# WORK REQUEST:
Please set down each of the lines below once more, exactly, omitting all pictures.

Stored items:
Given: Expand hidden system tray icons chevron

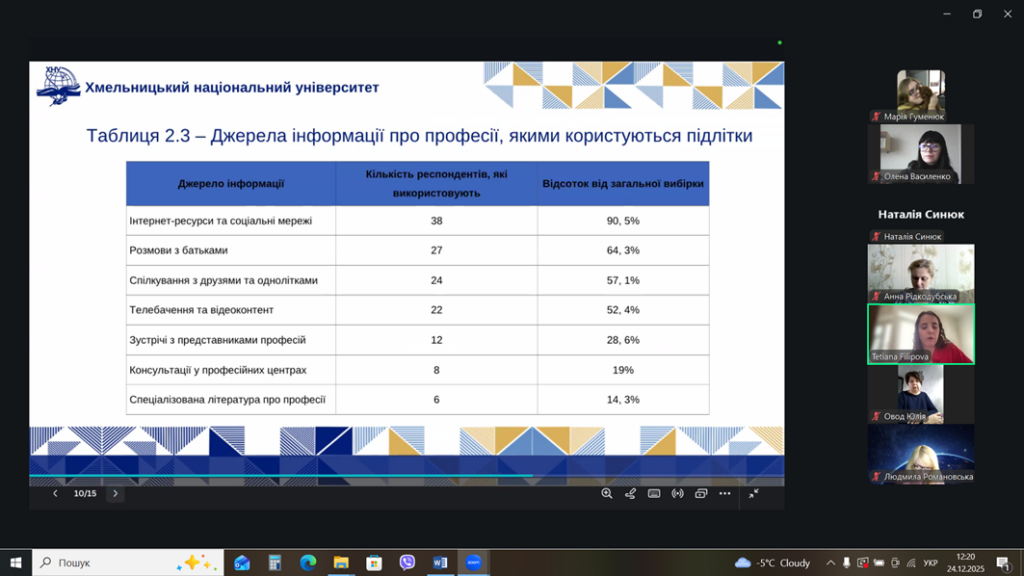Looking at the screenshot, I should (832, 563).
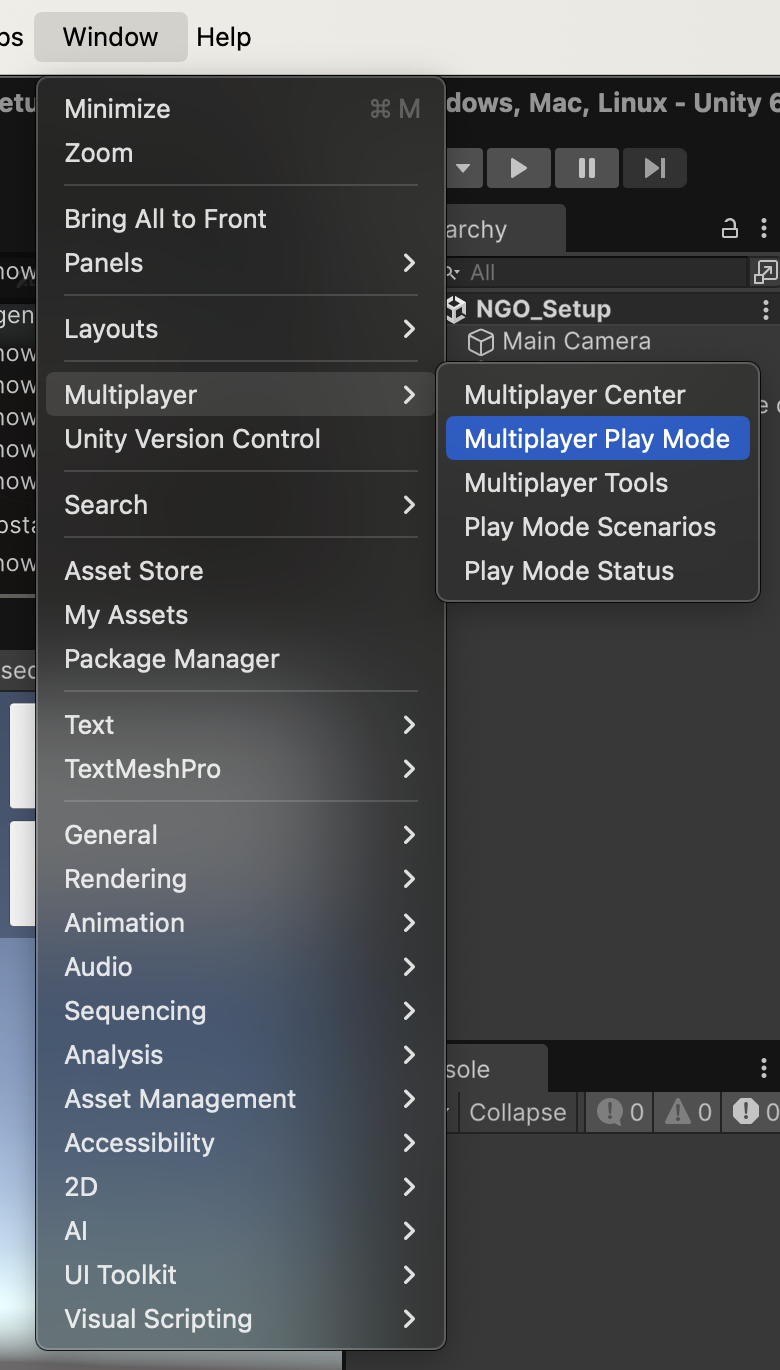Select Multiplayer Play Mode
The width and height of the screenshot is (780, 1370).
[597, 437]
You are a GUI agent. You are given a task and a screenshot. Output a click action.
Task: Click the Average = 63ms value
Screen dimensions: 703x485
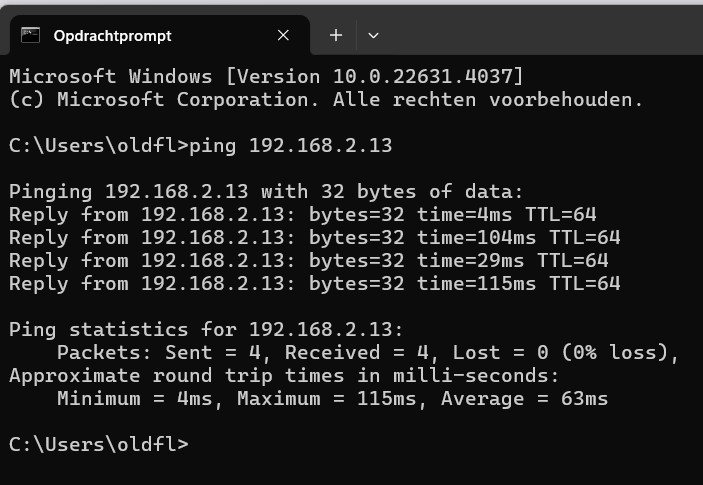tap(525, 399)
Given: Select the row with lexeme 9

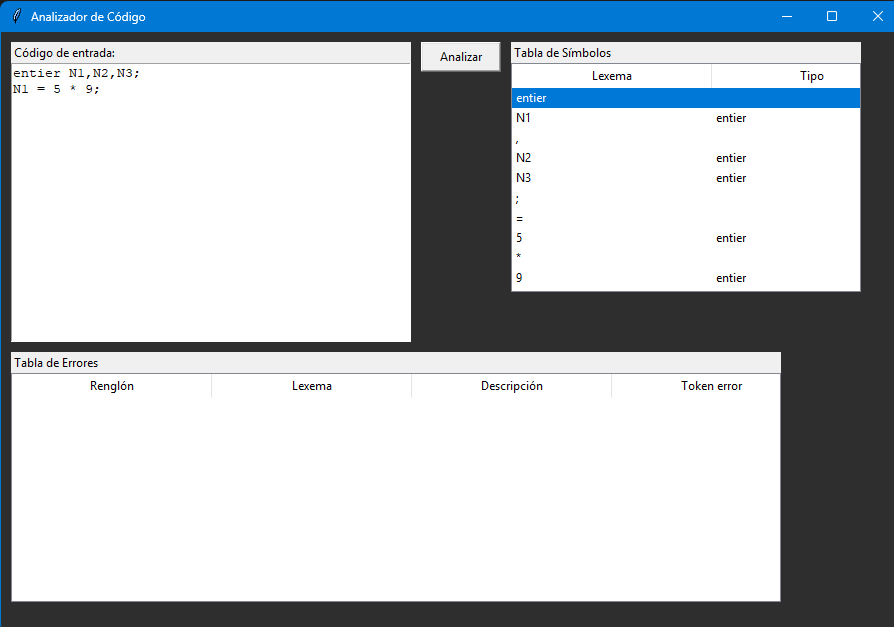Looking at the screenshot, I should click(685, 278).
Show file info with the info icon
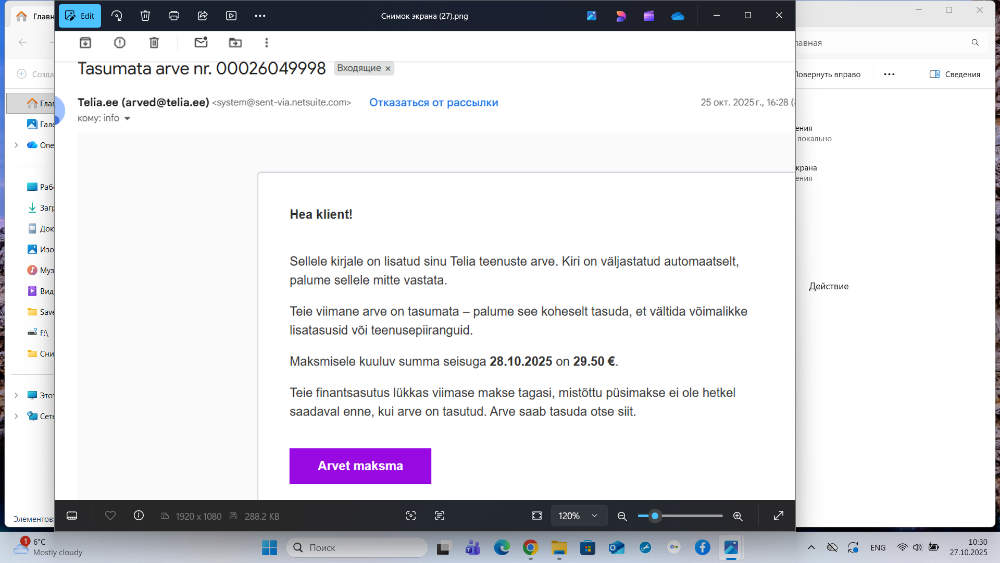Image resolution: width=1000 pixels, height=563 pixels. [x=138, y=515]
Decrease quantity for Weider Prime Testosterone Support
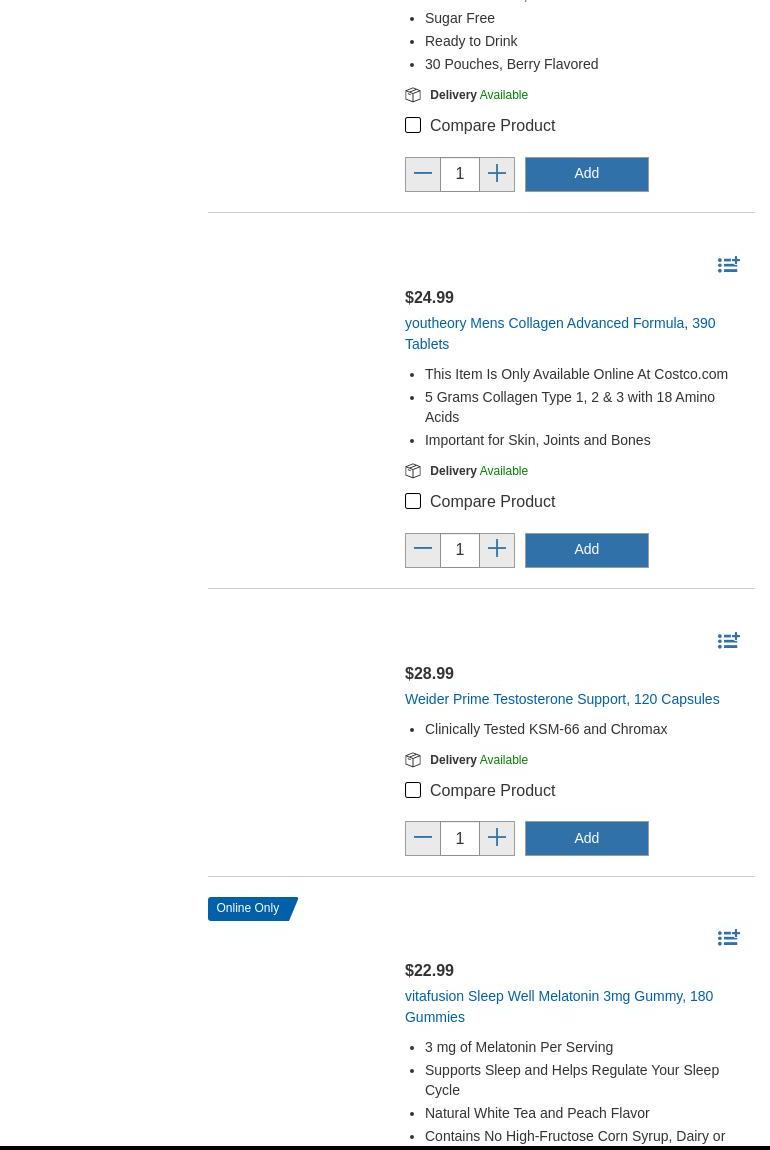 point(423,838)
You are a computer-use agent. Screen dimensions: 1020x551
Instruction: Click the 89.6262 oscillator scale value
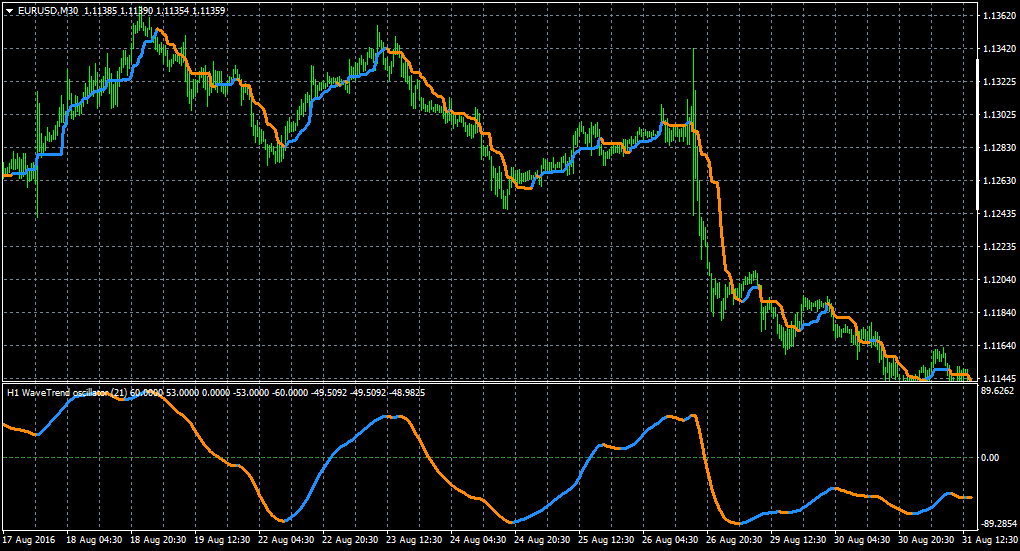pyautogui.click(x=998, y=391)
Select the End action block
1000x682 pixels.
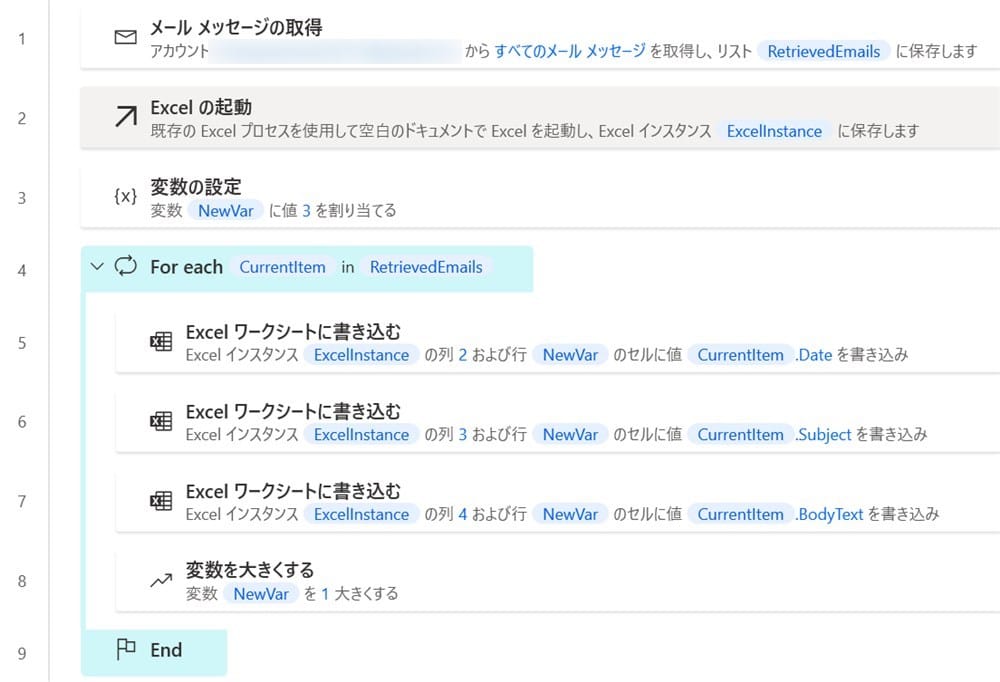tap(165, 650)
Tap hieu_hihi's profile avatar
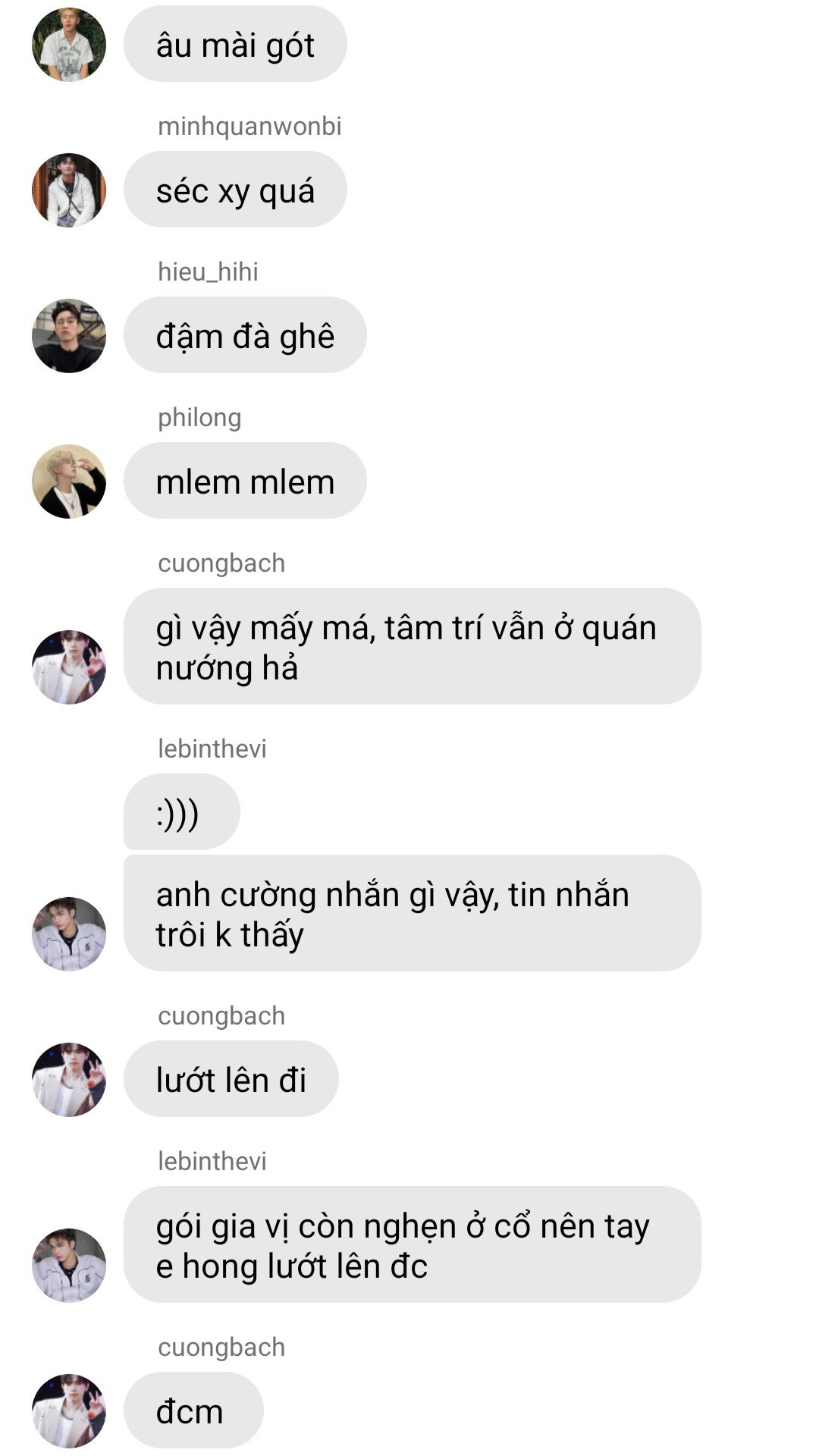Image resolution: width=819 pixels, height=1456 pixels. 69,336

# TASK RESULT:
Given: Expand hidden system tray icons chevron

Looking at the screenshot, I should (832, 563).
Select Multiplayer Play Mode
The width and height of the screenshot is (780, 1370).
[597, 437]
You are a GUI agent. You are given a task and a screenshot. Output a click action.
Task: Click the Average = 63ms value
Screen dimensions: 703x485
tap(525, 399)
Given: Select the row with lexeme 9

Looking at the screenshot, I should click(685, 278).
Show file info with the info icon
Image resolution: width=1000 pixels, height=563 pixels. [x=138, y=515]
Decrease quantity for Weider Prime Testosterone Support
 point(423,838)
You are a computer-use agent. Screen dimensions: 1020x551
Instruction: Click the 89.6262 oscillator scale value
pyautogui.click(x=998, y=391)
Select the End action block
1000x682 pixels.
tap(165, 650)
Tap hieu_hihi's profile avatar
Image resolution: width=819 pixels, height=1456 pixels. 69,336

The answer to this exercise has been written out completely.